Elucidating Chiral Myosin-Induced Actin Dynamics: From Single Filament Behavior to Collective Structures

The myosin superfamily comprises over 70 classes, each with multiple subclasses, and shows substantial diversity in properties such as velocity, ATPase activity, duty ratio, and directionality. This functional diversity underpins the specialized roles of each myosin in various organisms, organs, and cell types. Recent studies have revealed that certain myosins induce chiral curved motions of actin filaments. However, this newly identified property remains largely unexplored. Here, we investigated this chiral motion in vitro using Chara corallina myosin XI ( Cc XI), which drives fast counterclockwise (CCW) movement of actin filaments.

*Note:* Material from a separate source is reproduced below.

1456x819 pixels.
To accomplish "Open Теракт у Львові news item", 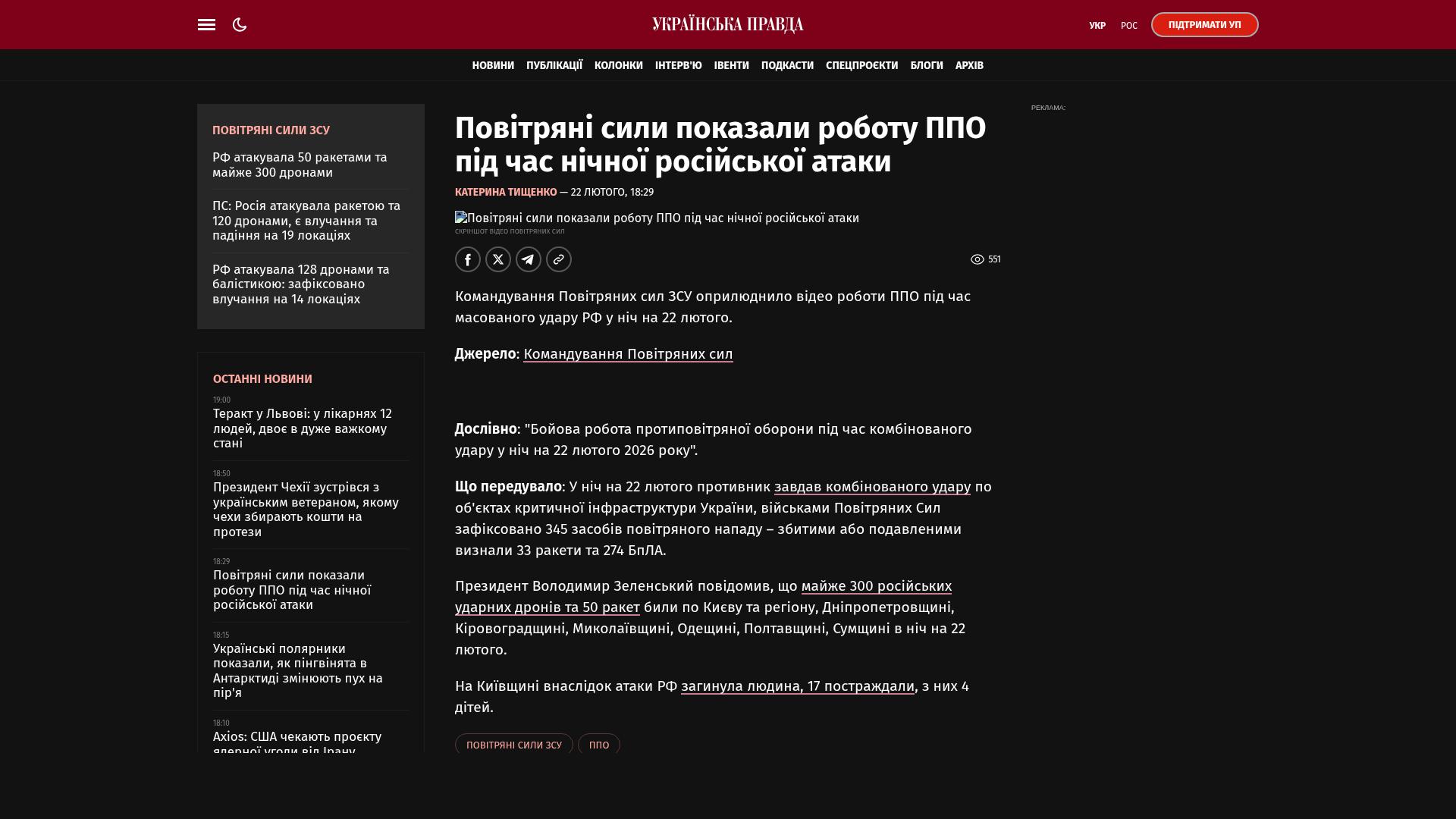I will pyautogui.click(x=303, y=428).
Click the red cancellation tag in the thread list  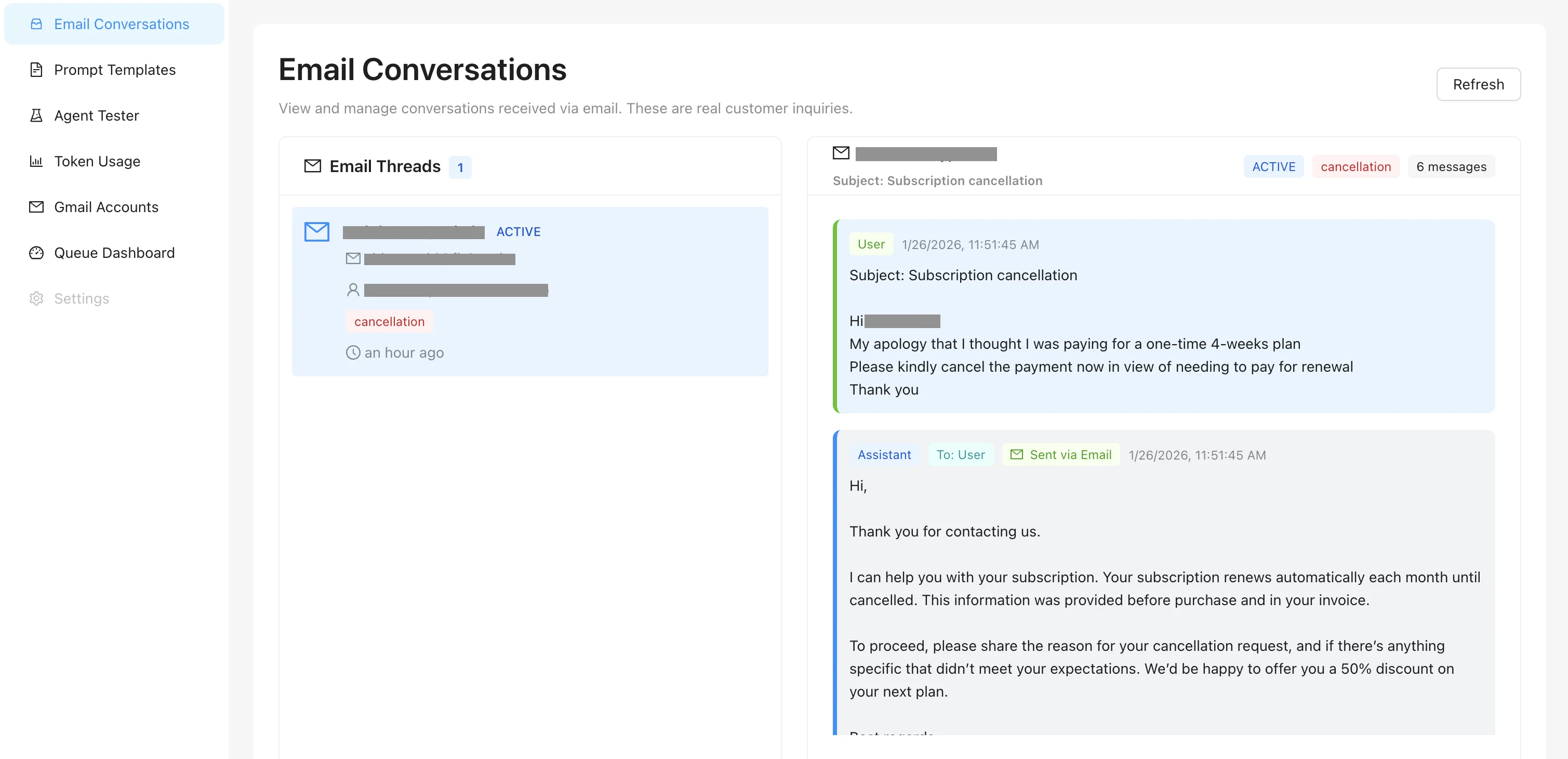tap(389, 321)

This chiral motion arises from asymmetric displacement at the filament’s leading tip, and its curvature depends on the surface density of myosin. Surprisingly, at near-physiological actin concentrations, actin filaments exhibiting chiral curved motion undergo collective motion, spontaneously forming a novel structure— termed the actin chiral ring (ACR)—that exhibits persistent CCW rotation. ACRs display remarkable stability, continuing to rotate at their formation site until ATP is depleted, while maintaining their structure even after rotation ceases. This stability is unprecedented among reported collective motions of cytoskeletal proteins driven by various motors. Our findings demonstrate that myosins with chiral activity can autonomously organize actin filaments into stable, chiral structures through collective dynamics, providing new insights into actin self-organization by unconventional myosins. This study advances our understanding of the diverse functional roles of unconventional myosins and introduces a new paradigm for cytoskeletal organization.